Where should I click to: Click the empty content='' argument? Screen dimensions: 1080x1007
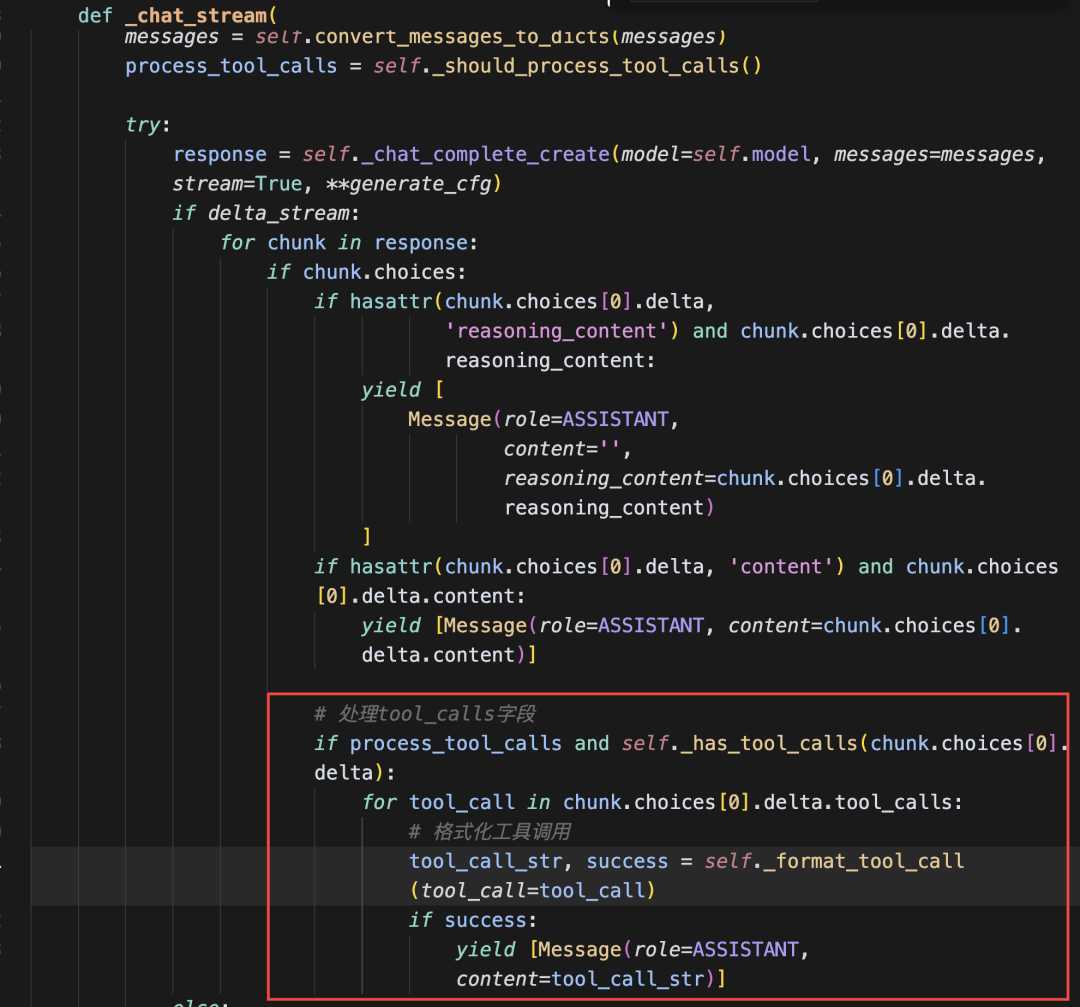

* * *

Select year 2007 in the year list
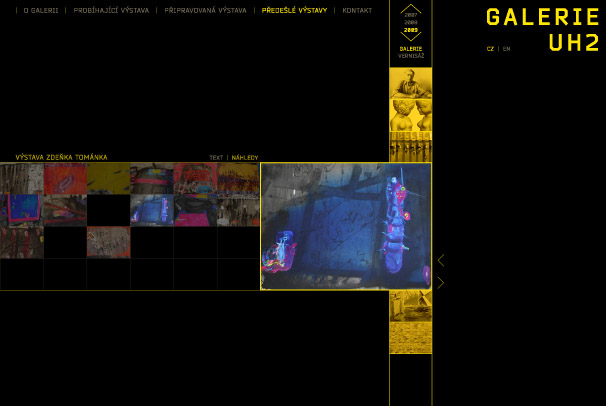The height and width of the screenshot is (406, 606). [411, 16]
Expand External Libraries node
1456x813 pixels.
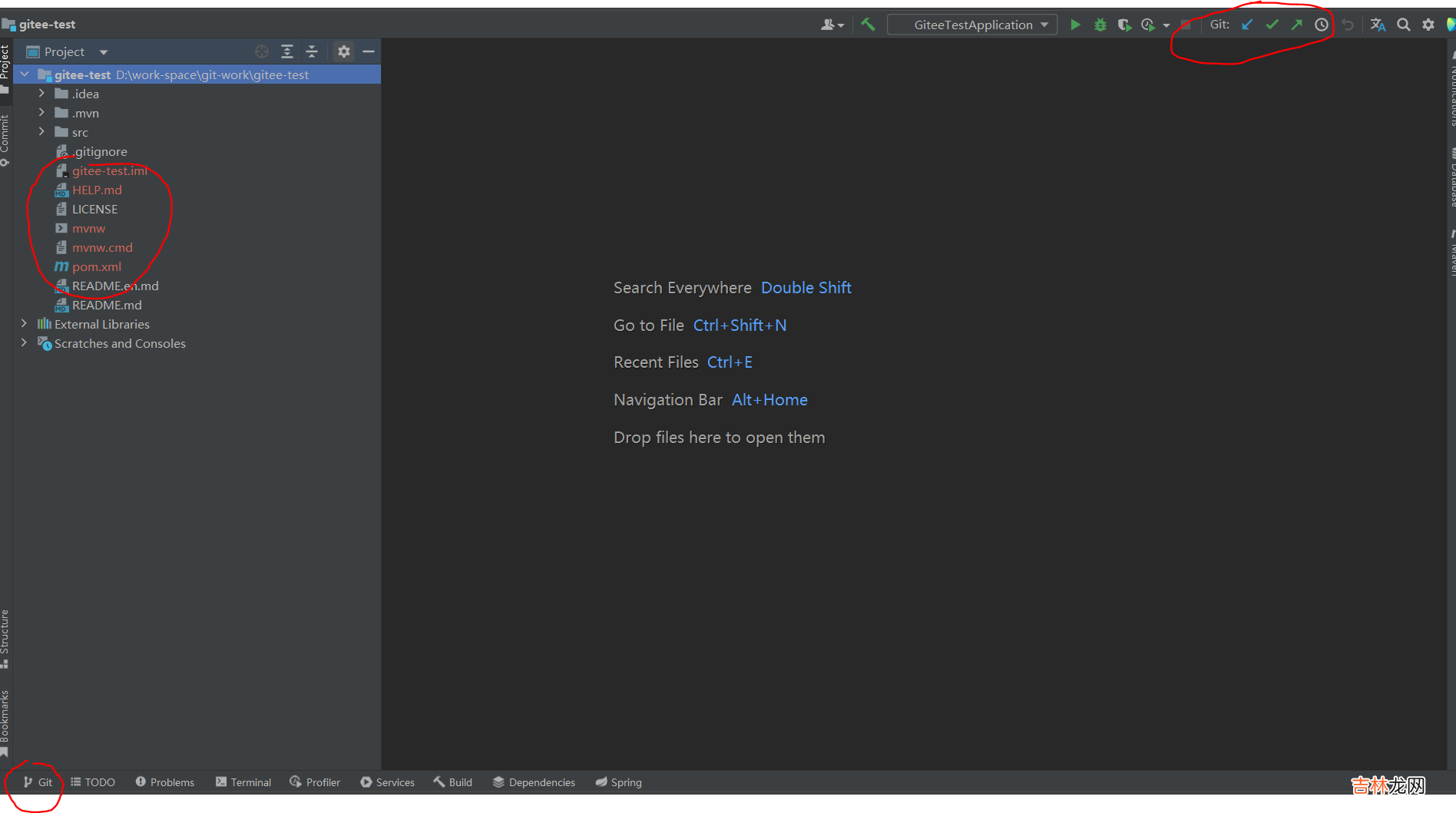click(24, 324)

Task description: Write out the entries exactly, starting at the line that contains "Expand External Libraries node" and stopping after the line that contains "click(24, 324)". Leave the pictures out.

The completed task:
Expand External Libraries node
1456x813 pixels.
click(24, 324)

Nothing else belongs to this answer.